Early application of the abdominal re-approximation anchor system also works to counteract the tendency of the abdominal muscles to retract so that one need not wait until the intra-abdominal conditions are ready for closure to apply the system but can apply it with the intention of keeping the abdomen open while preventing further muscle retraction thus saving valuable time that would be lost to re-approximate the retracted muscles. The attempt at using the abdominal re-approximation anchor system to prevent further muscle retraction has been reported before26. This time that is saved decreases the rate of developing a frozen abdomen and enterocutaneous fistulas which is directly proportional to the length of time the abdomen is kept open28,29.

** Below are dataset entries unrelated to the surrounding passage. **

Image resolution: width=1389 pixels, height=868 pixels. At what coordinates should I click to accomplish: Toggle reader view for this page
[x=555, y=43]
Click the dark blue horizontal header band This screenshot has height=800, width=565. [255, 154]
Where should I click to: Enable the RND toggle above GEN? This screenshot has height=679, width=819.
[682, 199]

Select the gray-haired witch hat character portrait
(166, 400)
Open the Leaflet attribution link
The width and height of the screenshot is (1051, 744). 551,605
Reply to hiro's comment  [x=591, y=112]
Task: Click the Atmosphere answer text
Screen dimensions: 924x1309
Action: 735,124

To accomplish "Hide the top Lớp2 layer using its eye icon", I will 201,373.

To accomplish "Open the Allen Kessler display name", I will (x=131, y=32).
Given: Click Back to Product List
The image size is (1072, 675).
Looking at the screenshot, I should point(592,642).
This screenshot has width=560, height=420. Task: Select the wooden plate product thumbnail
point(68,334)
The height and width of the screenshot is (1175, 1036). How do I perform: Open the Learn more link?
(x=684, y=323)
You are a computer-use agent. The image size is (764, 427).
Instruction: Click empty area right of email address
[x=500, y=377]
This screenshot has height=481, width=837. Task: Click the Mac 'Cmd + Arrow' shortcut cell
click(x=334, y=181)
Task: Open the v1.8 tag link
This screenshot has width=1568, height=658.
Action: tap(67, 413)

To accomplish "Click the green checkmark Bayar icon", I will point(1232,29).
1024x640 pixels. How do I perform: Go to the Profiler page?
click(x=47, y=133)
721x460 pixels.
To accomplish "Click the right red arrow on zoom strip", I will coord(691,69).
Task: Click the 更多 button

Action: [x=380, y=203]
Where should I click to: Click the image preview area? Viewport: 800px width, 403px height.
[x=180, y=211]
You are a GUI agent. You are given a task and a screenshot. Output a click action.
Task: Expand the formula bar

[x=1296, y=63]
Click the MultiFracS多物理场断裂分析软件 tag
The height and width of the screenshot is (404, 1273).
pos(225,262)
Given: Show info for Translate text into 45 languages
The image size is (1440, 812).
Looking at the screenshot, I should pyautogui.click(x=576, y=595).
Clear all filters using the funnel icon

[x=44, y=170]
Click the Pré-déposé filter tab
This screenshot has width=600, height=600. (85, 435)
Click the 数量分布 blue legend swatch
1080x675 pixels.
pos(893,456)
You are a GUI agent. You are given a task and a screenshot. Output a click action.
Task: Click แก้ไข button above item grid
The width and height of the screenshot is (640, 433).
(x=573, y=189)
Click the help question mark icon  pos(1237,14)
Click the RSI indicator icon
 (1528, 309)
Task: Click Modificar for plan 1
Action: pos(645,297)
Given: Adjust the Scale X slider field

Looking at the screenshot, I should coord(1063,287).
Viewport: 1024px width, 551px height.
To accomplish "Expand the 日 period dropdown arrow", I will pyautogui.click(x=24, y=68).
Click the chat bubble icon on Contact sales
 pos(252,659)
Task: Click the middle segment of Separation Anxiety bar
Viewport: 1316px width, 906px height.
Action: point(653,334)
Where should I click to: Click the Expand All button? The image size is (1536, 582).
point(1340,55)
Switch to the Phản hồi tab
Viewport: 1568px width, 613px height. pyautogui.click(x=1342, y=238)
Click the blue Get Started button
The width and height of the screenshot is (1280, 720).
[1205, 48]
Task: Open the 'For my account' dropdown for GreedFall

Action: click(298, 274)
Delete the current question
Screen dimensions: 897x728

Despite having a cohort of sick mostly overweight or obese patients with an average Mannheim Peritonitis Index score of 21.9 ± 6.2 only one patient died (14.3%). His death was not related to the open abdomen and its management. Wound complications developed in 2 of the patients (26.8%) which is consistent with other literature reports. We noticed that none of our patients developed any skin breakdown complications which is different from other reports in the literature5. This could be explained by the fact that we place the elastomers further away from the wound edge and this allows a wider distribution of force which helps protect the skin.

Our series is limited in that it is not controlled with no comparison to patients managed without the application of the abdominal re-approximation anchor system. The absence of higher modified Bjorck classifications may have influenced the outcomes. This is curtailed by the fact that these patients were managed following the same approach of early application and aggressive approximation. This makes attempts of adoption and reproducibility by other groups feasible. We are also limited by the small number of patients included but given the type of patients and the wide fascial gap in our patient population we would expect at best a primary fascial closure rate equivalent to what is reported in the literature. Although, early application in our patient series was associated with a rate of primary fascial closure of a 100% this is low quality evidence that cannot be used to guide clinical decisions but can only raise questions and generate hypotheses. It would be beneficial to study a bigger volume of patients and multicenter practices.

Based on the search results, there are no specific papers published about utilizing the abdominal re-approximation anchor system in Saudi Arabia. There are few surgeons started adopting the system but still in the process of data collection.

Conclusions

Early primary fascial closure of the open abdomen has been associated with improved patient outcome. We have utilized it as our first choice to manage patients with open abdomen deemed difficult to close by our surgeons.

Our approach of early application within 3–5 days of the initial laparotomy, the modified technique of inserting elastomers at 7 cm instead of 5 cm from the wound edge, in addition to the aggressive tightening of the elastomers are key to achieve early tension free primary fascial closure.